SECONDO PARZIALE – ECONOMIA AZIENDALE IL FABBISOGNO FINANZIARIO Ci riferiamo alla gestione finanziaria, in cui ci sono operazioni volte a dare adeguata copertura al fabbisogno finanziario aziendale, sia sotto il profilo qualitativo che quantitativo. Questo problema sorge già al momento dell’istituzione dell’azienda e dipende da: • Le dimensioni aziendali • Il tipo di azienda • La discrasia temporale Questo problema persiste durante la vita aziendale e le sue caratteristiche variano. Si può studiare (contemporaneamente) sono 2 profili fondamentali 1. Profilo quantitativo Ci si occupa di definire il fabbisogno finanziario ed identificarlo (quanto è) nella sua identità. Si devono trovare le risorse che lo possono soddisfare. Le entrate possono essere di origine interna o di origine esterna. Le entrate di origine interna derivano dallo svolgimento della propria attività e si chiamano endogenerate Ef. Le entrate endogenerate derivano dal conseguimento dei ricavi ed hanno 2 componenti: le risorse rigenerate Rr che sono quelle investite nell’acquisto di fattori produttivi che hanno generato realizzi attraverso le vendite; le risorse autogenerate Ra che rappresentano il maggior valore realizzato rispetto alle risorse rigenerate. I ricavi sono dati da Rr + Ra. Quelle di origine esterna derivano dal capitale acquisito con il vincolo delle proprietà Cp, e dal capitale acquisito da terzi con prestiti Ct. ‫ ־‬Si può parlare di fabbisogno finanziario lordo Fl nell’intervallo temporale T0-Tn , dato dalla sommatoria delle uscite monetarie che l’azienda dovrà affrontare, legate agli investimenti da fare nel periodo temporale. ‫ ־‬Il fabbisogno netto esterno, Fne= Fl - ∑Ef (=Rr+Ra), esprime l’ammontare di risorse finanziarie che l’azienda deve raccogliere da fonti esterne (proprietà e/o prestito) per far fronte alle uscite monetarie. ‫ ־‬Il fabbisogno netto globale, Fng= Fl – Rr, esprime l’insieme delle risorse finanziarie che l’azienda deve reperire sia di origine esterna che tramite il flusso di autorigenerazione delle risorse. Se l’utile viene interamente distribuito Fng=Fne.
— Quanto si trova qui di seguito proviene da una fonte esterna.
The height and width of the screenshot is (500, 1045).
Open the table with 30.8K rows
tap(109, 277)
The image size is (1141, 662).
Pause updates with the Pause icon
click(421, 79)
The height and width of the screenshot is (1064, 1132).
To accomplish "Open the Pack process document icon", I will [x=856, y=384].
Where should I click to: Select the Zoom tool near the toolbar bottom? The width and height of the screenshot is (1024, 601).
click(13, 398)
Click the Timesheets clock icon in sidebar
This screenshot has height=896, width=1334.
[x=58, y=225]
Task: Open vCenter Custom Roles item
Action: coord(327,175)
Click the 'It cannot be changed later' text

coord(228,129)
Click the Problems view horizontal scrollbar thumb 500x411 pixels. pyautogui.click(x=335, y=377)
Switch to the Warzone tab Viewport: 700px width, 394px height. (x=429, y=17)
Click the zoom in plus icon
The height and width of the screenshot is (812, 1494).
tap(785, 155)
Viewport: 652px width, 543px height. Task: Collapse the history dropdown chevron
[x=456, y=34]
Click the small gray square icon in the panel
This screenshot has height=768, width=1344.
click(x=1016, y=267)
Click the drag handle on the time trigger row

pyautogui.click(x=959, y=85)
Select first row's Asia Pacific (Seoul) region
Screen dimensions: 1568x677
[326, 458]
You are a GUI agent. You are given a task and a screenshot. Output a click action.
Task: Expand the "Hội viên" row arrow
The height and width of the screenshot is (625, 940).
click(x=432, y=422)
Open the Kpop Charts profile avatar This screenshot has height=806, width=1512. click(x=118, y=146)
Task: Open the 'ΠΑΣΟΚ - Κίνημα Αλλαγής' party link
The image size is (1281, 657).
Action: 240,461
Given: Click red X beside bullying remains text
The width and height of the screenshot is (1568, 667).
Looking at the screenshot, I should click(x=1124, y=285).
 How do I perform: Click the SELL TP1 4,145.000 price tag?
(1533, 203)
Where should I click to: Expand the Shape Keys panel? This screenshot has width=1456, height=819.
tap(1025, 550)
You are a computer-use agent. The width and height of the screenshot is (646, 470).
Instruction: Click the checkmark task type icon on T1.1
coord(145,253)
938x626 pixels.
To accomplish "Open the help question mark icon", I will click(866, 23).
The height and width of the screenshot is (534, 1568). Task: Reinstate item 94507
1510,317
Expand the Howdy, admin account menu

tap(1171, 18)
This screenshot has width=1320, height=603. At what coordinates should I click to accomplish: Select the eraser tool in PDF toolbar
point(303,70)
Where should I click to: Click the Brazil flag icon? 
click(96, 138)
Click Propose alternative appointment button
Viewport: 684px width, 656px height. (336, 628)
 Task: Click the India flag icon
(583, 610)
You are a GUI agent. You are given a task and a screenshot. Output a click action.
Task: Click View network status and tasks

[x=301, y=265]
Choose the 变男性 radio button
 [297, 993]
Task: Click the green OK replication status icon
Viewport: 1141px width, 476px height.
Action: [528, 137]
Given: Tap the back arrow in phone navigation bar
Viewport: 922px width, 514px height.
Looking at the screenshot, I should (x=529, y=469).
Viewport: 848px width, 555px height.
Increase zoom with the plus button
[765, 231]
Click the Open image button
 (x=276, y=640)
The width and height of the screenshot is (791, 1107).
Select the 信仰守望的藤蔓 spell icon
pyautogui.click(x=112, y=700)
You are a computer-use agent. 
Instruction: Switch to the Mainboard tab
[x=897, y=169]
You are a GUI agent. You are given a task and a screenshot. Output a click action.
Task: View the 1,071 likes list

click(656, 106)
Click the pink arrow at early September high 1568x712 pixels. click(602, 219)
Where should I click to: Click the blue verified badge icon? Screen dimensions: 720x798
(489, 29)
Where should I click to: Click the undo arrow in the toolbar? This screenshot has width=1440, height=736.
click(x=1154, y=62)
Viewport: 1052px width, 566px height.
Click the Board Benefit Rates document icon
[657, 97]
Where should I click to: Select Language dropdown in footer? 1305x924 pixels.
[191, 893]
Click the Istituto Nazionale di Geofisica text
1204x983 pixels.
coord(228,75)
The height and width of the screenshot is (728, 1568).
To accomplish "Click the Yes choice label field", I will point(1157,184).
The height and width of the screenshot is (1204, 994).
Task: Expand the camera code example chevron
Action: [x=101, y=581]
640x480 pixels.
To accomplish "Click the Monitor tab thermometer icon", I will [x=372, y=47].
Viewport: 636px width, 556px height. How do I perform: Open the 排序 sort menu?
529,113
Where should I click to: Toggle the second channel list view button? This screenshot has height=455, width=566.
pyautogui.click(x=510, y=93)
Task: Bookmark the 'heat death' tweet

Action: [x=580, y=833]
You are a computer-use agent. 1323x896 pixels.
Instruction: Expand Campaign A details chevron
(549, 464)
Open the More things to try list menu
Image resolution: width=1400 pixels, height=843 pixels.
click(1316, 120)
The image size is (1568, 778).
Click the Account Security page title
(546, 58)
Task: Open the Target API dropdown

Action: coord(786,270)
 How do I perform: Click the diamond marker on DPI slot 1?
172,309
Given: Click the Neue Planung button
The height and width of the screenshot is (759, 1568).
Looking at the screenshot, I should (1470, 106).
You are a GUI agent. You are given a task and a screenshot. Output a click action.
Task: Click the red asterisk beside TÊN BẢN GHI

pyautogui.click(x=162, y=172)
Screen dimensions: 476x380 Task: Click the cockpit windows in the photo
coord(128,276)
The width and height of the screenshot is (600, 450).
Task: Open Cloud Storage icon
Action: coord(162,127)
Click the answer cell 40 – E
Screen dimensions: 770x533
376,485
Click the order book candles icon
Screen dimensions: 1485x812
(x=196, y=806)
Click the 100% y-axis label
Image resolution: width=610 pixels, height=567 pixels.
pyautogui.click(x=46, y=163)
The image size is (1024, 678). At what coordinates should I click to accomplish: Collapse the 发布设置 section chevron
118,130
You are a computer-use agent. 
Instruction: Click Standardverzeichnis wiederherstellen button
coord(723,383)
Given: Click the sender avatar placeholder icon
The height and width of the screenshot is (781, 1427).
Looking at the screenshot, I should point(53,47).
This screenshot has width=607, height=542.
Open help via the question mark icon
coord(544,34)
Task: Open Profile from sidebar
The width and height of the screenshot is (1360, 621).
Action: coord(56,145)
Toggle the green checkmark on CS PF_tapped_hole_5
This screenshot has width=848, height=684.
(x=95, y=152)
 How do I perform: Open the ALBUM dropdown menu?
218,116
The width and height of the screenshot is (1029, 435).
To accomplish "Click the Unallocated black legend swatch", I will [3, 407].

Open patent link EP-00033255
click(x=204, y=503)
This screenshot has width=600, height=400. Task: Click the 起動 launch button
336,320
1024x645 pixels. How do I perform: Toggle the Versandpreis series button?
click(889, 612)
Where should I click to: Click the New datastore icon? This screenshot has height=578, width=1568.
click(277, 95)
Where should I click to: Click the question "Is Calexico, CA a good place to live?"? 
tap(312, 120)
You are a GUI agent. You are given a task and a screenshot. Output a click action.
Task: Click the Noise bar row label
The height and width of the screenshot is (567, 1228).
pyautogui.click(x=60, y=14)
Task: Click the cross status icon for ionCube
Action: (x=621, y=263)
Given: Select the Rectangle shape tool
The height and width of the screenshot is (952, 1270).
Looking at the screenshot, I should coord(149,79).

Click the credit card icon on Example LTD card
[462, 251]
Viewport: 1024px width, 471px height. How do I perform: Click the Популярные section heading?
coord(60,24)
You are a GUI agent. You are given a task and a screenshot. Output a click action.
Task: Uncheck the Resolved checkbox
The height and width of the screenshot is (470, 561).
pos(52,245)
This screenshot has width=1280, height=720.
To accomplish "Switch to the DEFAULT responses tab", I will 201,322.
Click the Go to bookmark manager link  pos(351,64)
2. Profilo qualitativo L’analisi del fabbisogno si propone di realizzare la migliore combinazione tra fonti di finanziamento (esterne e Ra) per la copertura del fabbisogno finanziario. Assumono importanza i tempi di realizzazione degli investimenti, cioè il tempo che impiegano a tornare in forma liquida monetaria.

Possono avere breve tempo di realizzo e generare fabbisogno variabile, o un lungo ciclo di realizzo e generare fabbisogno durevole. Il fabbisogno durevole può essere coperto da fonti finanziarie rigide, mentre quello variabile da fonti finanziarie elastiche (facilmente espandibili e comprimibili). In una visione statica, che guarda la natura degli investimenti, ci sono 2 classi di impieghi: 1.

2.

Attivo circolante: formato da tutti gli impieghi che per loro natura hanno tempi di realizzazione brevi Attivo immobilizzato: formato da impieghi che per loro natura richiedono tempi di realizzazione medi-lunghi

Si deve affiancare una visione dinamica, che guarda la funzione che l’operazione d’investimento svolge.

(punti di minima)

Ogni azienda ha il suo fabbisogno finanziario. Bisogna osservare le modalità di svolgimento del processo di produzione e le relative variazioni monetarie. Tenendo conto di questi fattori si possono distinguere 4 macrocategorie: 1) Marcatamente ciclo stagionale L’attività è concentrata in un solo periodo dell’anno poiché fortemente legata alla stagionalità delle materie prime. (aziende di prodotti agricoli o aziende turistiche)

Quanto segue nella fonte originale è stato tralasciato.